Jordan Mounds (16 MO 1) | |
Map Type: | USA Louisiana |
Coordinates: | 32.6441°N -91.7597°W |
Location: | Oak Ridge, Louisiana, Morehouse Parish, Louisiana, United States |
Region: | Morehouse Parish, Louisiana |
Archaeologists: | Tristam R. Kidder |
Notes: | Responsible body: private |
Precolumbian: | yes |
Jordan Mounds (16 MO 1) is a multimound archaeological site in Morehouse Parish, Louisiana.[1] It is the type site for the Jordan Phase of the local chronology. The site was constructed during the protohistoric period between 1540 and 1685.[2]
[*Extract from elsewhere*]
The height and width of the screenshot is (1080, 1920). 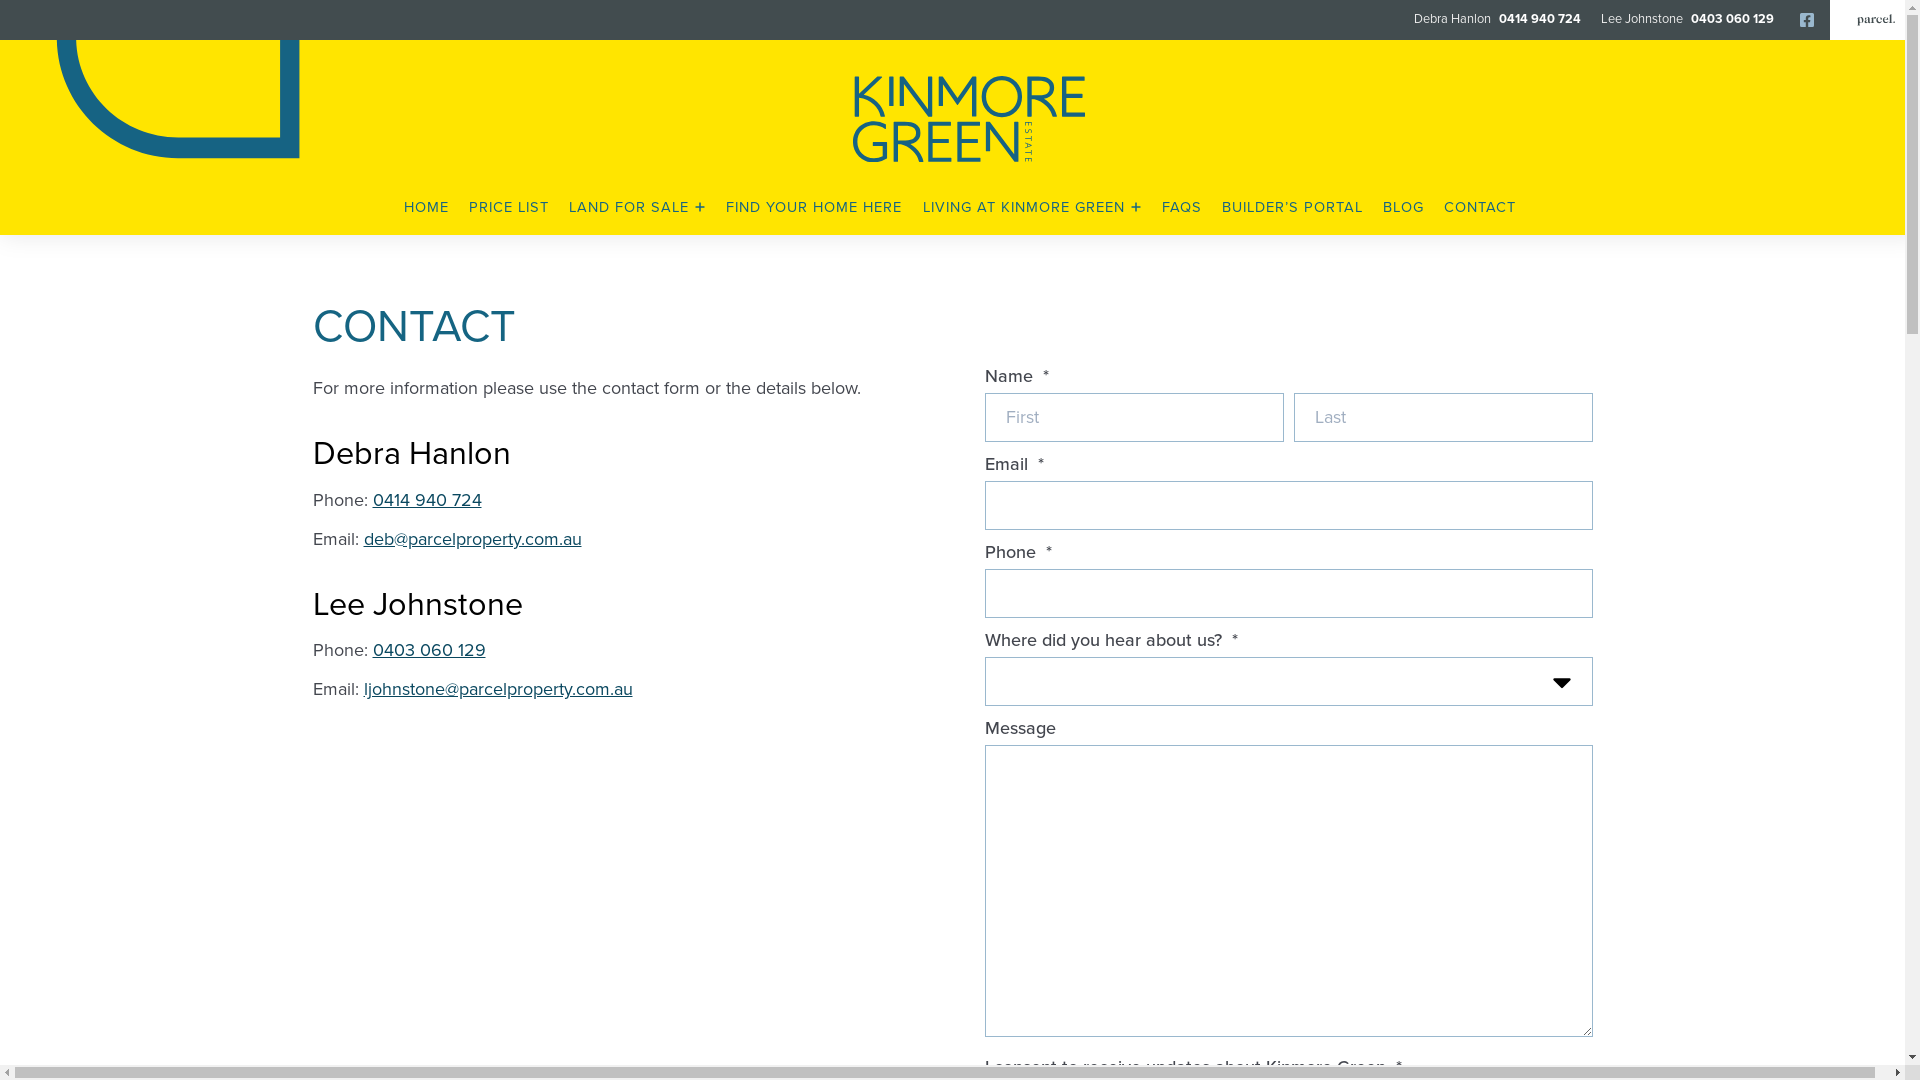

The site was once an impressive mound complex, with seven platform mounds surrounding a central plaza and an associated village area. It was once located on the Arkansas River, which has a relict channel nearby. The site was constructed during the protohistoric period (1540 to 1685) after Native Americans in the area were first contacted by Europeans of the Hernando de Soto Expedition of the early 1540s. The builders were an intrusive group in the area, possibly from the Mississippi River area to the east. By the late 1600s the site was abandoned, possibly due to the collapse of their society brought about by the aftereffects of European contact.[2] The site is depicted in E. G. Squier and E. H. Davis' Ancient Monuments of the Mississippi Valley in 1848 as Plate XXXVIII Figure 4.[3] In the early 1840s the site was purchased by Dr. Thomas P. Harrison and A.T. Hawkins Duvall.[1] Clarence Bloomfield Moore tried to visit the site in the early 1900s but was unable to do so because the site lacked riverine access for his steamboat the Gopher.[4]